Rows of pointing data

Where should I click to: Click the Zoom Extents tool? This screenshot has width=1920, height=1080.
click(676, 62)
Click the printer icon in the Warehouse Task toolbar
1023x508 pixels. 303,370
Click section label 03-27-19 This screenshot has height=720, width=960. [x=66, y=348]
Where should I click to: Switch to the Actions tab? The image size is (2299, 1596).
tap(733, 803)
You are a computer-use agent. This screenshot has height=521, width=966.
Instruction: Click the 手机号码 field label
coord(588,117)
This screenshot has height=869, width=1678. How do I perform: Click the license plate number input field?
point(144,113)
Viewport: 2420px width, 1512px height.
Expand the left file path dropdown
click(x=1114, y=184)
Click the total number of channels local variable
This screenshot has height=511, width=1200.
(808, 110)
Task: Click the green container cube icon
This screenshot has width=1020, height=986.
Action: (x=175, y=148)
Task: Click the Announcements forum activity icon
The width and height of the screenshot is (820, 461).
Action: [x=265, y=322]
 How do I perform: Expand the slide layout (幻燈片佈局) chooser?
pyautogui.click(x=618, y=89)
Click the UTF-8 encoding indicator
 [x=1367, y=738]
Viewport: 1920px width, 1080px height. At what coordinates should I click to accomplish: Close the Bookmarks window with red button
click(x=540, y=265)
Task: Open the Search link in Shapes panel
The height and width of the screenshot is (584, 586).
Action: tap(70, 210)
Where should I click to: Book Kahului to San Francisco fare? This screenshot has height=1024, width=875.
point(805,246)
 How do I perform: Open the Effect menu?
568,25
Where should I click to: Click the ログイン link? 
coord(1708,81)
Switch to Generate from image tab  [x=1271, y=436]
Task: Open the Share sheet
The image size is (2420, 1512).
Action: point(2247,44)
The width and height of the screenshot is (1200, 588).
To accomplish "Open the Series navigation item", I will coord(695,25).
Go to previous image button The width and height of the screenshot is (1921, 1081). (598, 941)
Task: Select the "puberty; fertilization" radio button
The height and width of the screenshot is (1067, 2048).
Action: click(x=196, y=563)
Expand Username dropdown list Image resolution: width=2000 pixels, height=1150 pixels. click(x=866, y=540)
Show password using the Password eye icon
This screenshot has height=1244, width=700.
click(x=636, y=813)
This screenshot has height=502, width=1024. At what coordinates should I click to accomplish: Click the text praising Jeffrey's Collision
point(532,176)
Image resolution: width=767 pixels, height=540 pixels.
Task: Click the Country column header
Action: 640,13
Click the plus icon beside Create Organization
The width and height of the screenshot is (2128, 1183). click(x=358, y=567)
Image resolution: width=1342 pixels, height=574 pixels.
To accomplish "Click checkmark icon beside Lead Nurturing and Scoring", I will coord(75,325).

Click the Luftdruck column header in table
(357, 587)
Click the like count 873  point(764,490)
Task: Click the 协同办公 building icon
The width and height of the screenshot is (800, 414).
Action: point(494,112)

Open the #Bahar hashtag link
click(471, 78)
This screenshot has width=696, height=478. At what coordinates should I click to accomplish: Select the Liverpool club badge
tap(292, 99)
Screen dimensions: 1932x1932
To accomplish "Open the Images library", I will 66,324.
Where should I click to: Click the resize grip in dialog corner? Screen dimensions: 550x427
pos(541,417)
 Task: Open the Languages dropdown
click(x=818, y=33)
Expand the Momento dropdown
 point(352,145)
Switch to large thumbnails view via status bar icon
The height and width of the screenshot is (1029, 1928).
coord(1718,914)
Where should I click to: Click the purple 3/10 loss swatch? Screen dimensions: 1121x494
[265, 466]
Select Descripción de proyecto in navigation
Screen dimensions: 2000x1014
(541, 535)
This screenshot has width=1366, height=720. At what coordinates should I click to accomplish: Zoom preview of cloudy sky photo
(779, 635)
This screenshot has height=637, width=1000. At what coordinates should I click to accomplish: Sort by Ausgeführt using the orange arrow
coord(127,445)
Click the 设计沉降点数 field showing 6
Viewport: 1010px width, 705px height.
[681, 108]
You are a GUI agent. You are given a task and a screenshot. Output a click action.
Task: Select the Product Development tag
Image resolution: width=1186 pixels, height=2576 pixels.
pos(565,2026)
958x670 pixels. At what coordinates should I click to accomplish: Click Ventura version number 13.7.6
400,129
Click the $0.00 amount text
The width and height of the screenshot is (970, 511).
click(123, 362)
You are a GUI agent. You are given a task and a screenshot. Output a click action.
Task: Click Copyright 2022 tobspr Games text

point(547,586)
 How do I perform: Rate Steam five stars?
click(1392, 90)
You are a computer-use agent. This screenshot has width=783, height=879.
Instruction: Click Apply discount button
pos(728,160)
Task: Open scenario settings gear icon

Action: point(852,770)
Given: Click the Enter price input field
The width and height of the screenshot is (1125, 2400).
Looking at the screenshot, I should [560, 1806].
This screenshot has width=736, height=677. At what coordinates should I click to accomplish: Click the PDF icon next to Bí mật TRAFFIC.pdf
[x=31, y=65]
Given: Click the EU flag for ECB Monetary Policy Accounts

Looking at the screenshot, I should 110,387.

## Request
Rewrite the lines starting at the one containing "Where should I click to: Book" and ending at the one containing "Action: point(2247,44)", putting "Filter" in place of "Effect" and leaving everything else as it is.

## Exercise result
Where should I click to: Book Kahului to San Francisco fare? This screenshot has height=1024, width=875.
point(805,246)
 How do I perform: Open the Filter menu?
568,25
Where should I click to: Click the ログイン link? 
coord(1708,81)
Switch to Generate from image tab  [x=1271, y=436]
Task: Open the Share sheet
The image size is (2420, 1512).
Action: point(2247,44)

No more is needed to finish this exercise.